The Thermodynamics of Life on a Planetary Scale

Monday, 15 December 2014
Shawn D Domagal-Goldman, NASA Goddard Space Flight Center, Planetary Environments Laboratory, Greenbelt, MD, United States, Sanjoy M Som, Blue Marble Space Institute of Science, Seattle, WA, United States, Tori M Hoehler, NASA Ames Research Center, Moffett Field, CA, United States, James F Kasting, Pennsylvania State Univ, University Park, PA, United States and Victoria Suzanne Meadows, University of Washington, Seattle, WA, United States
The thermodynamically-constrained fluxes of gases to and from a biosphere has profound, planet-wide consequences. These fluxes can directly control the redox state of the surface environment, the atmospheric composition, and the concentration of nutrients and metals in the oceans. Through these direct effects, they also create strong forcings on the climate, the redox state of the interior of the planet, and the detectability of the biosphere by remote observations. In this presentation, we will model chemosynthetic-based biospheres, and apply them to questions related to the habitability of Archean Earth. This will be accomplished by coupling together two models: one model codifies a thermodynamic energy balance concept for habitability (Hoehler, 2009); the other model predicts a planet’s atmospheric composition and climate while balancing the redox state of the surface environment (Domagal-Goldman et al., 2014). The result of this coupling is the calculation of a self-consistent planetary surface environment, that treats the ecosystem as one system component that is coupled to atmospheric, oceanic, and subsurface system components.
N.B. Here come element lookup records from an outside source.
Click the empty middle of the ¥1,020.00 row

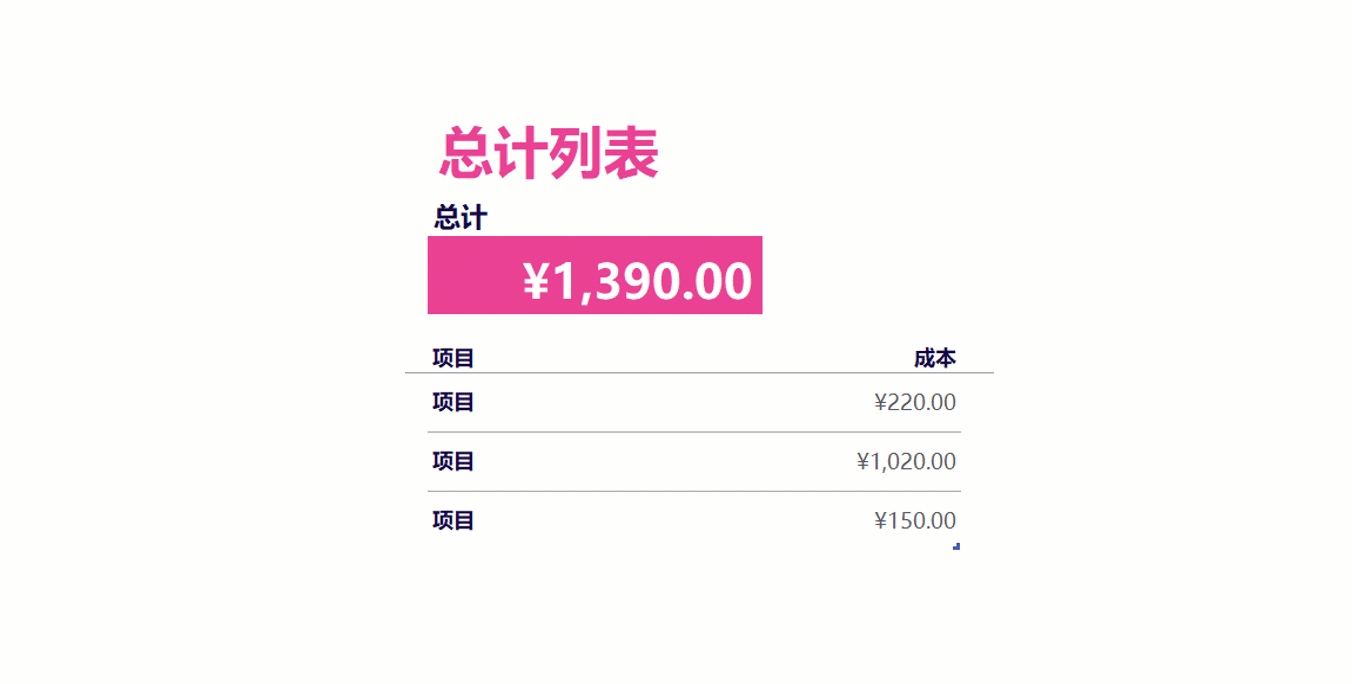[660, 461]
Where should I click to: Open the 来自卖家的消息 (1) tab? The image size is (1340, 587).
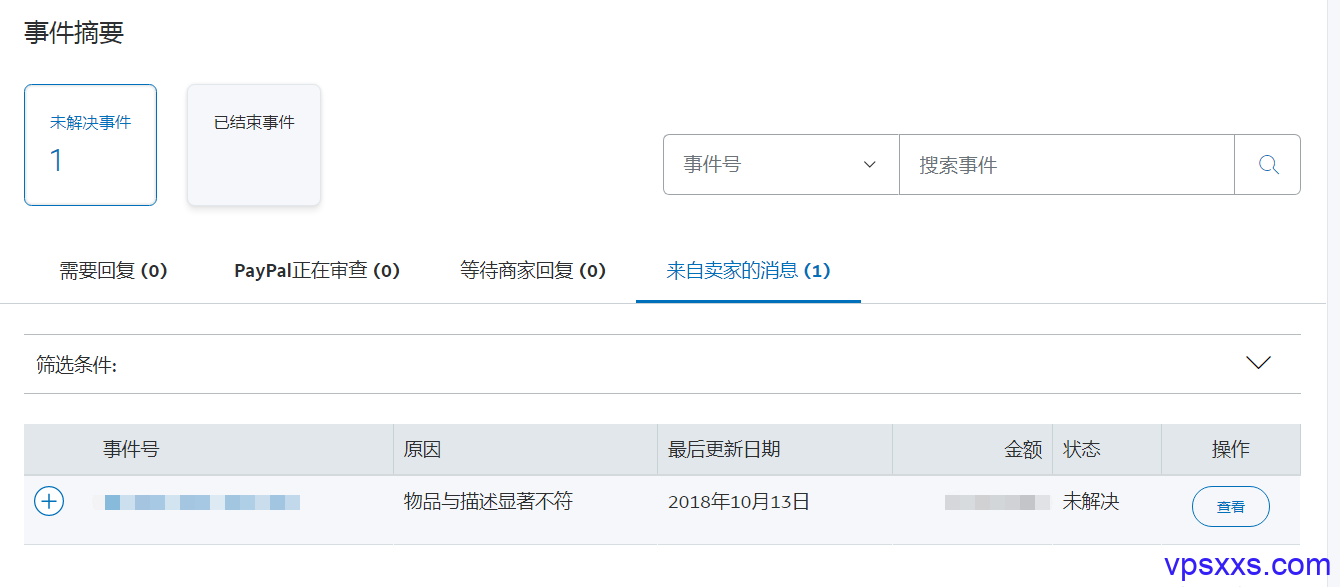[x=748, y=271]
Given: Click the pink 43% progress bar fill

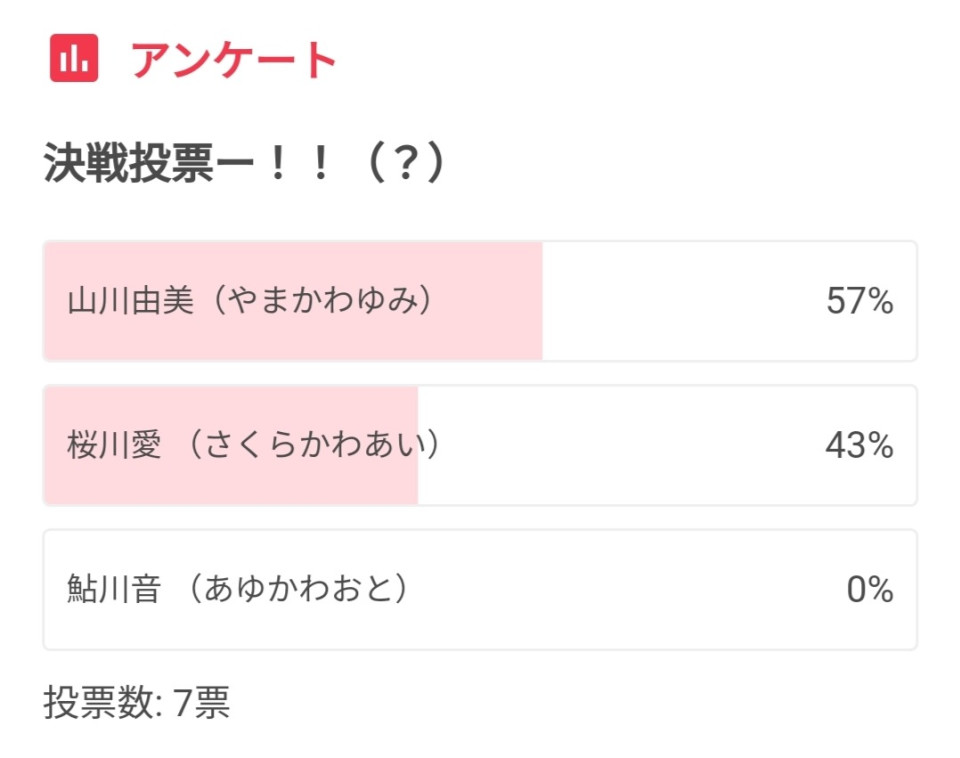Looking at the screenshot, I should click(x=231, y=445).
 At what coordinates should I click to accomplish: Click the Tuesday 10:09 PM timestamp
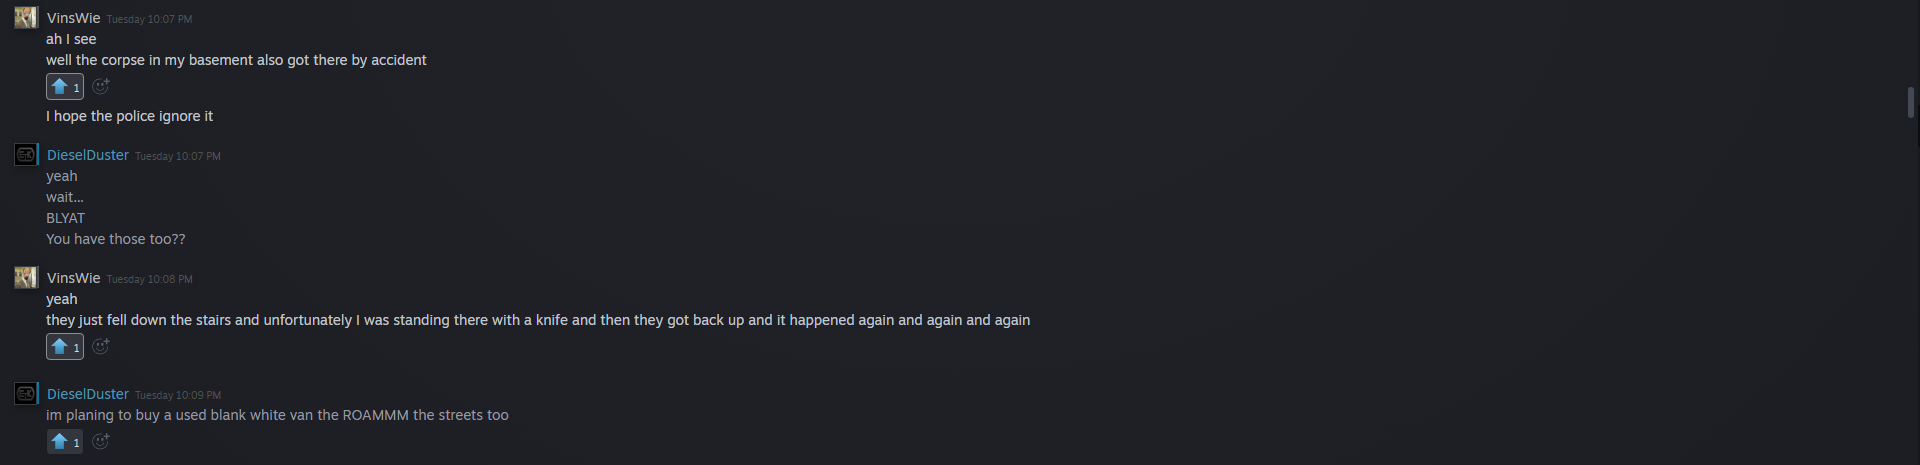[178, 395]
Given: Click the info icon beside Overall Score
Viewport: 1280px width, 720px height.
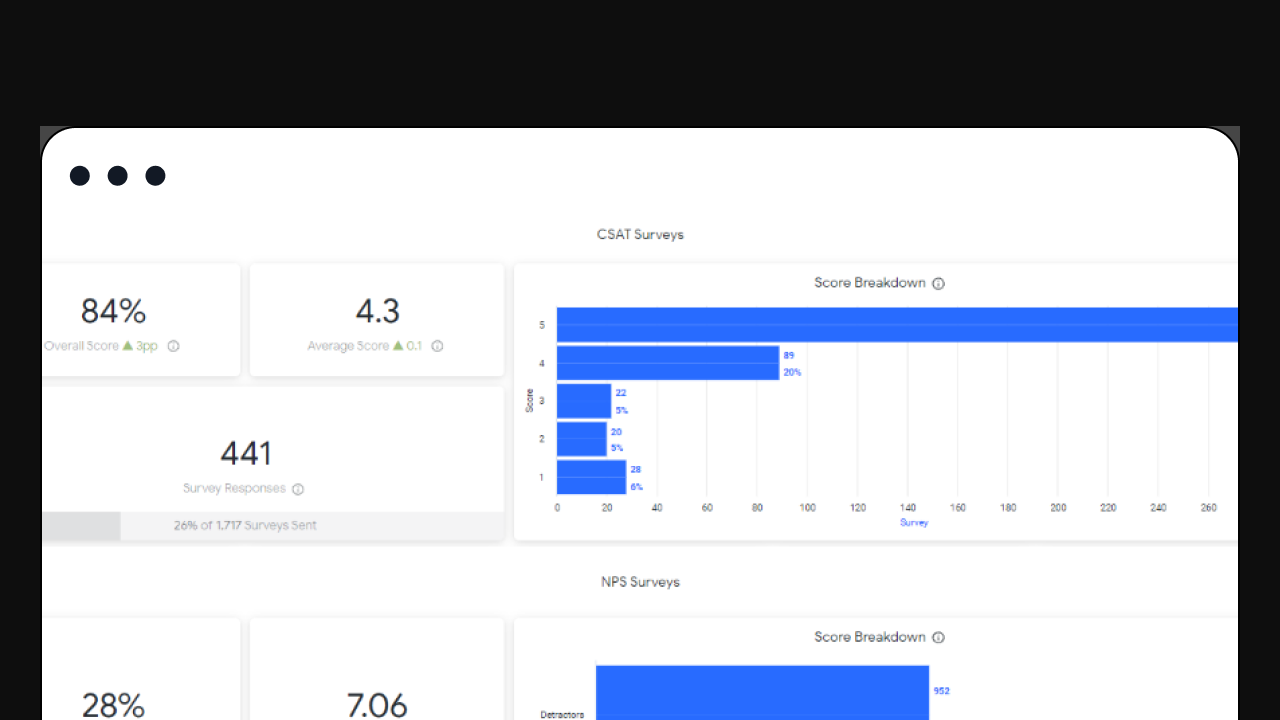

The model will predict the standing biomass size, net biological productivity, and resulting gas fluxes to and from a biosphere with a given set of volcanic and hydrothermal inputs to the planetary surface. This will also enable predictions of the secondary effects life has on its environment, including controls on climate and the long-term evolution of the redox state of the planet’s surface and near-surface. Finally, this will aid us in predicting the strength of biosignatures for remote observations and ultimately help us interpret spectra from extrasolar planets. In this presentation, we will review the energy balance concept for habitability, describe how that has been codified in our models, and give preliminary results from this coupling.